To be sure, other factors besides the tax credits have played a big role in that growth. A robust stock market has helped. And the number of community foundations established in Iowa over that period has exploded to 130, in part to distribute revenue from the states’ 19 casinos.
Still, the tax credits are the “key driver” in boosting endowments’ growth, Boutell says, because they’ve given community foundations a strong hook to promote endowed gifts to donors.
Idea Catching On
Iowa is not alone in providing such tax breaks. Since the late 1990s, four states have passed laws designed to spur gifts to endowments: Kentucky, Maryland, Montana, and North Dakota.
And the idea continues to spread. Measures that offer similar benefits were introduced this year in Colorado, Michigan, Minnesota, and Mississippi — and in past years in Ohio and Wisconsin.
Though getting such legislation passed is difficult at a time when most states are tightening their belts — Michigan’s bill is still in play, but the three other state bills failed — nonprofits say they have advocated for the measures because they would keep giving local.
As baby boomers and their elders die, $9 trillion will flow from their estates over the next decade, according to the Center for Rural Entrepreneurship. But when heirs leave their hometowns, their family wealth leaves, too — hence the need for an inducement to keep some money local.

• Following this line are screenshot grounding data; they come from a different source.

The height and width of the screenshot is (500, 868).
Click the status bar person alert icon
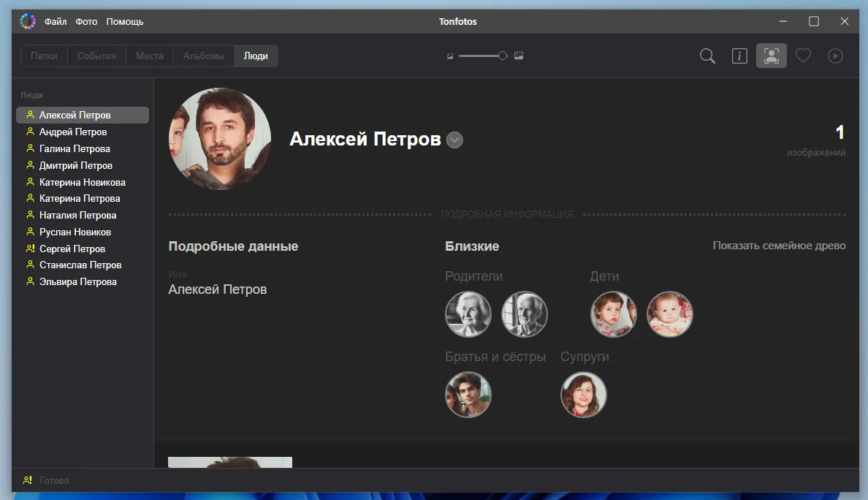[x=27, y=480]
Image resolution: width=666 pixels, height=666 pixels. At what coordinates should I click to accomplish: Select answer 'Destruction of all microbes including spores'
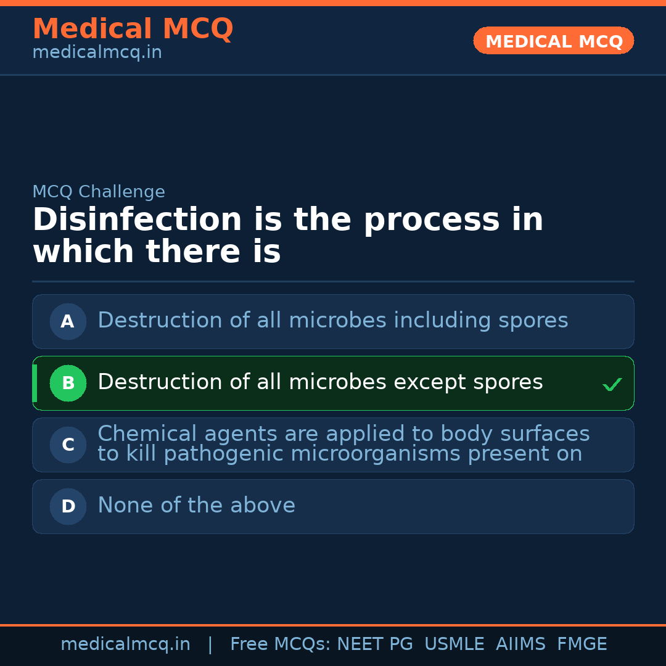tap(332, 321)
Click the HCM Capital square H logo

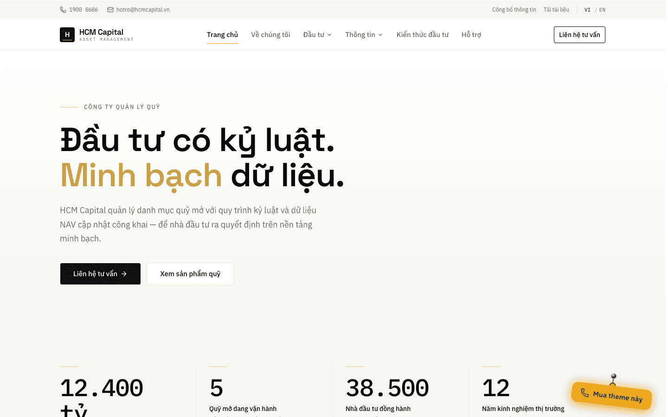67,35
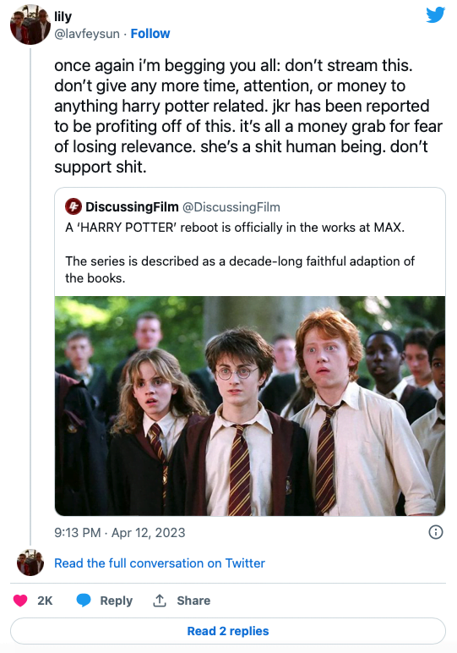Click the lily display name
The height and width of the screenshot is (653, 457).
[x=63, y=17]
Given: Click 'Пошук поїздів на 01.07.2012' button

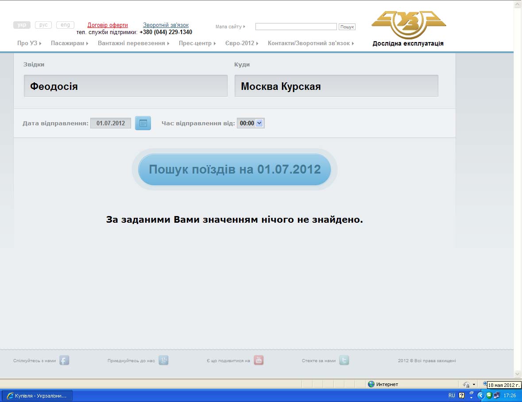Looking at the screenshot, I should (235, 170).
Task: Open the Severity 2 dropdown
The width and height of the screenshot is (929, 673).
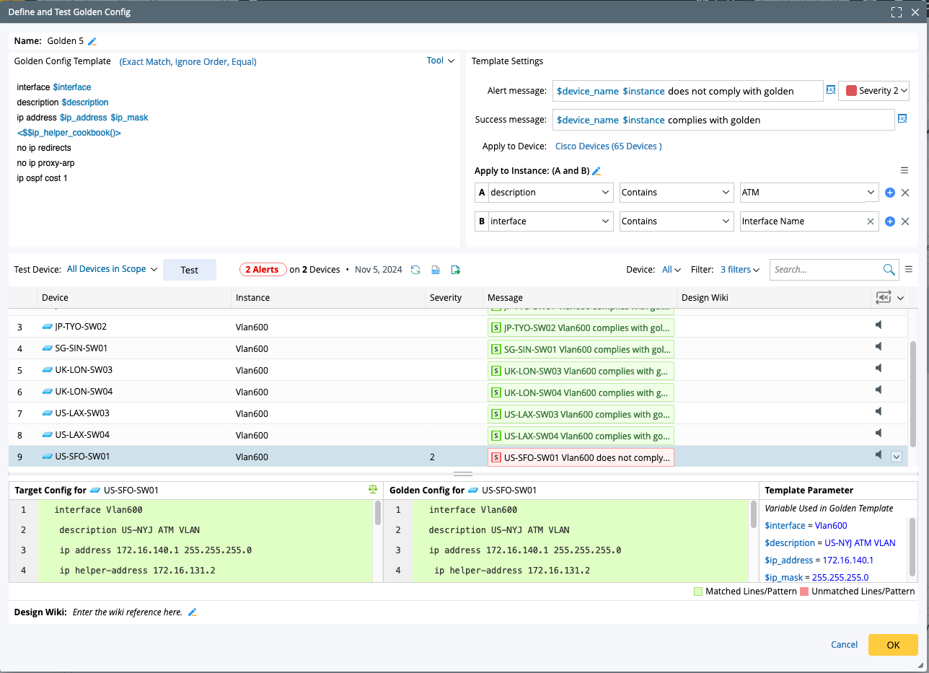Action: pos(873,91)
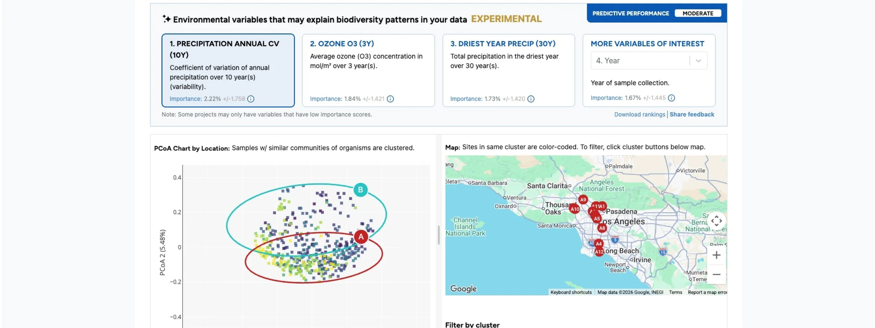Select the Driest Year Precip (30Y) card
This screenshot has width=875, height=328.
click(x=509, y=70)
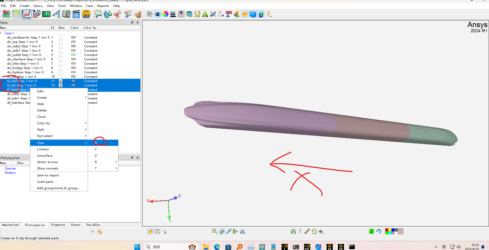The height and width of the screenshot is (250, 489).
Task: Click the scissors clip tool icon
Action: [117, 14]
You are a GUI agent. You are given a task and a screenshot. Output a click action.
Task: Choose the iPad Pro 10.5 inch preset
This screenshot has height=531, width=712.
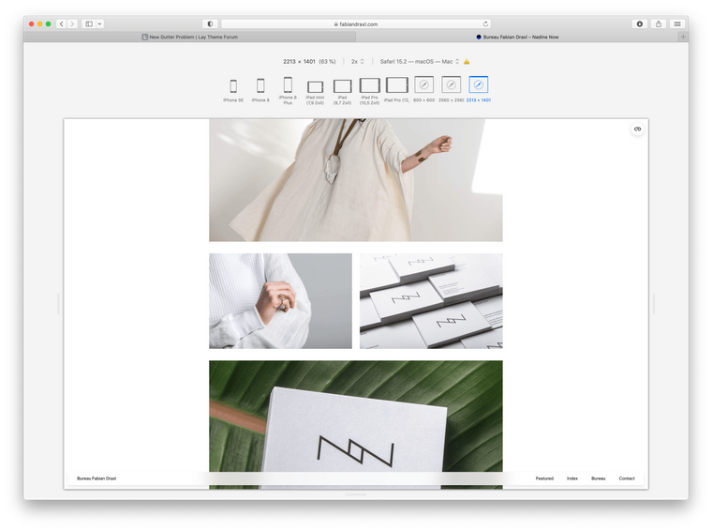coord(369,86)
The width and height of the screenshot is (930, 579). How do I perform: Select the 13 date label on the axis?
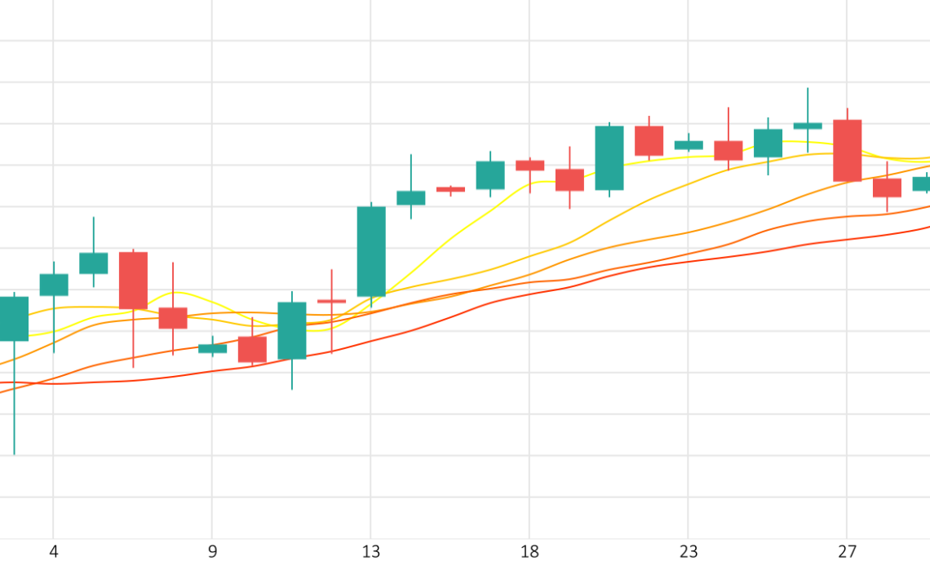tap(371, 552)
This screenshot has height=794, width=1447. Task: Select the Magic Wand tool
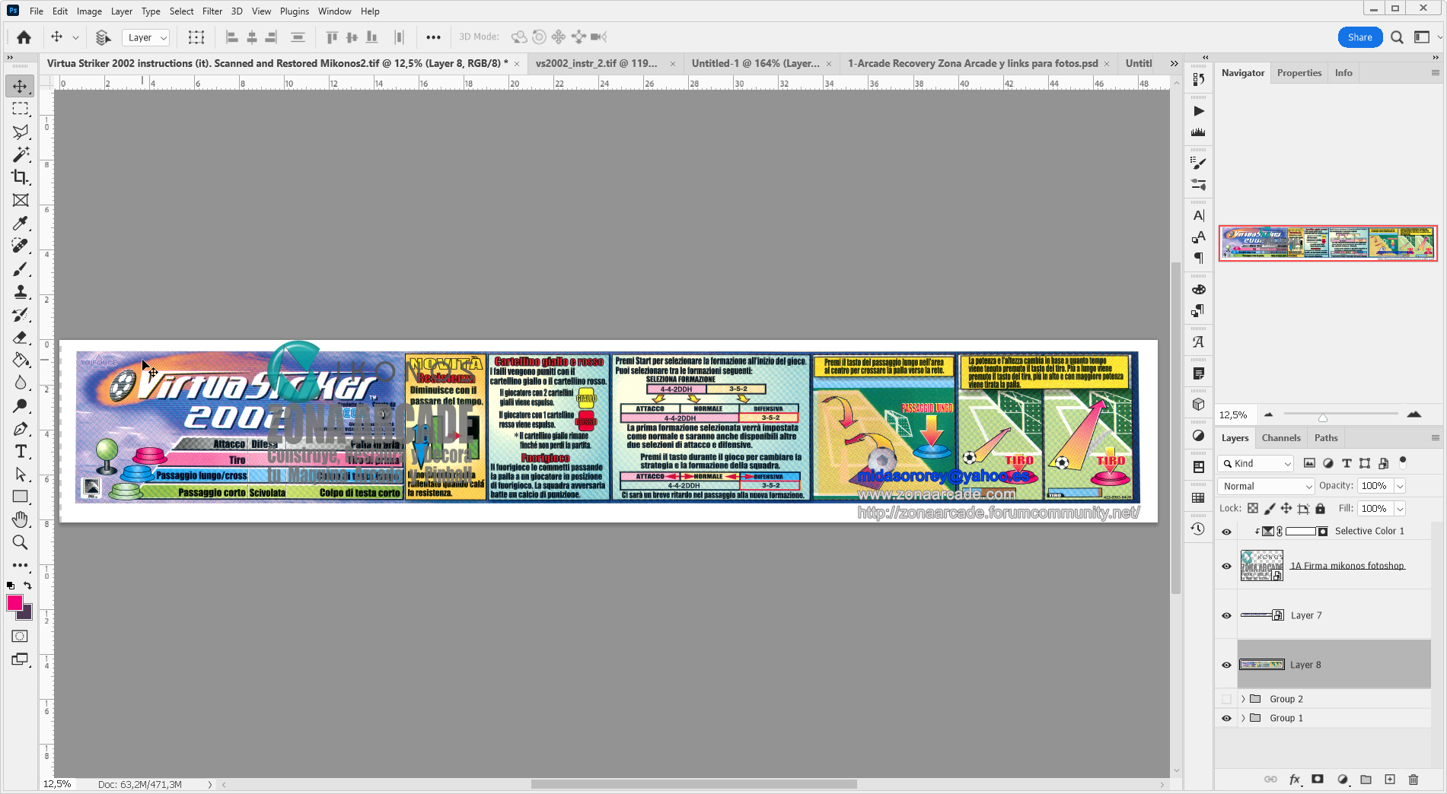tap(21, 154)
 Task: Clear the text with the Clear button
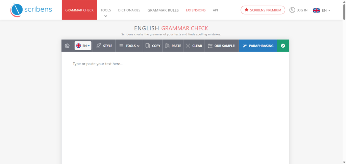pyautogui.click(x=194, y=46)
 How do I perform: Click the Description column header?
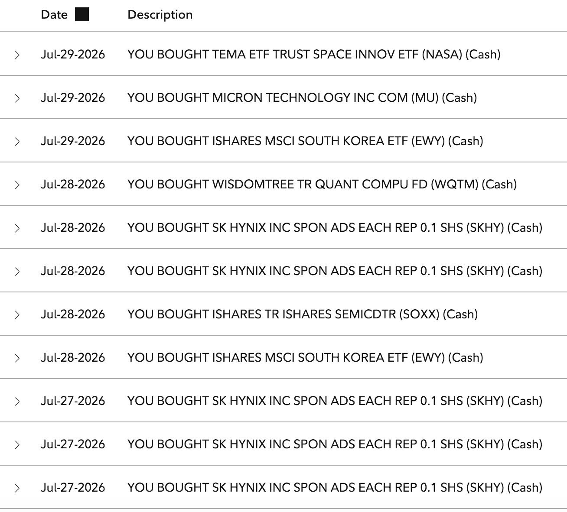160,15
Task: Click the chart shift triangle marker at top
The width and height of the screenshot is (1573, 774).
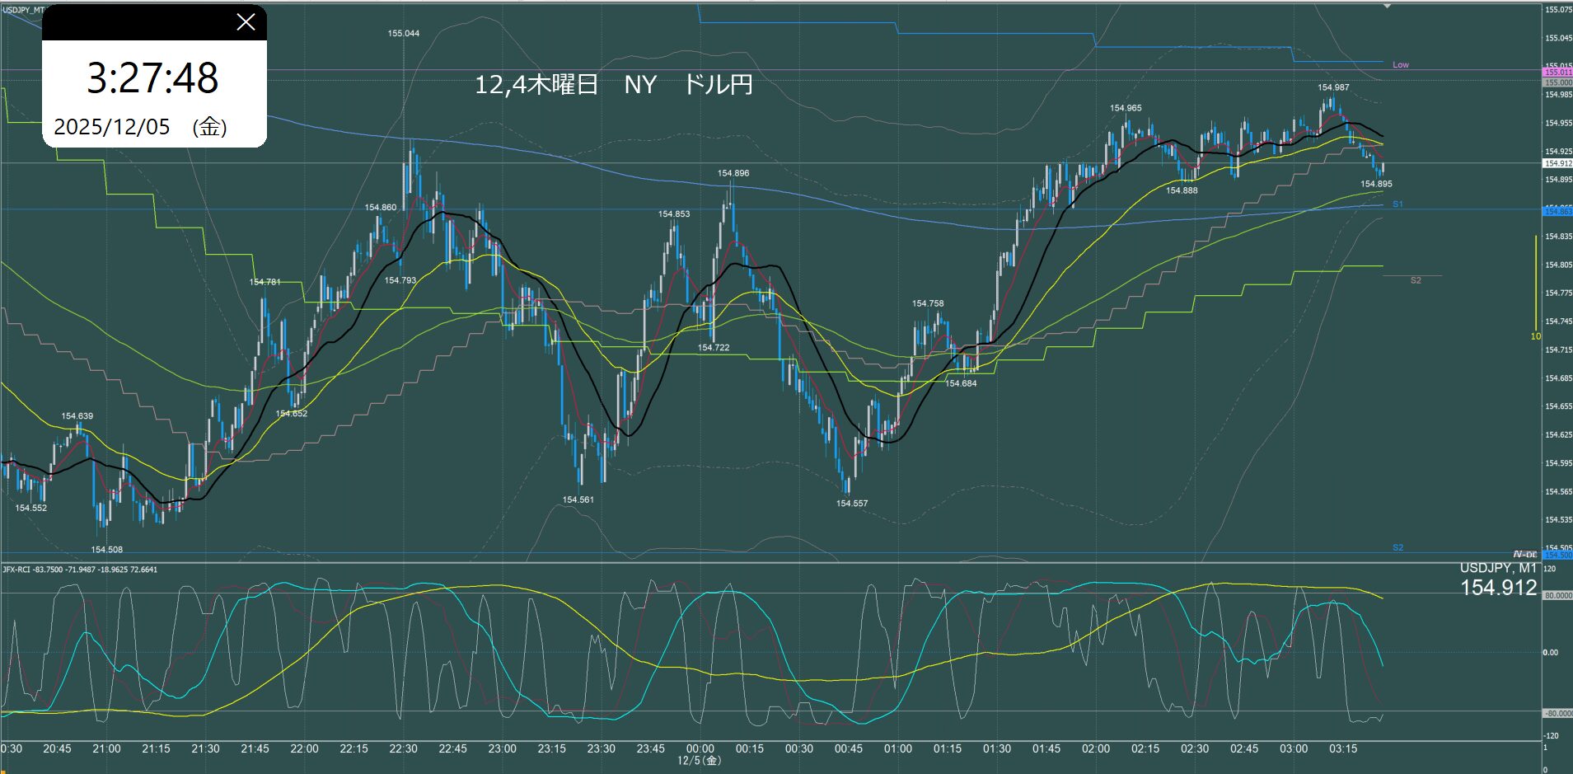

Such charitable-giving incentives at the state level are more important than ever, nonprofits say, because of last year’s tax overhaul. A key change — the doubling of the standard deduction — means fewer people are expected to itemize and have access to the charitable deduction. That will have the biggest effect on middle-class and upper-middle-class donors — and backers of state credits like the idea that in many cases smaller donors like those can benefit from the tax break.
While all nonprofits want to find ways to stimulate giving, not everyone likes the endowment-credit push. In Minnesota, a key charity coalition worried that the law might divert gifts from charities seeking funds to spend more quickly.
Programs Differ
Not all endowment credits take the same approach.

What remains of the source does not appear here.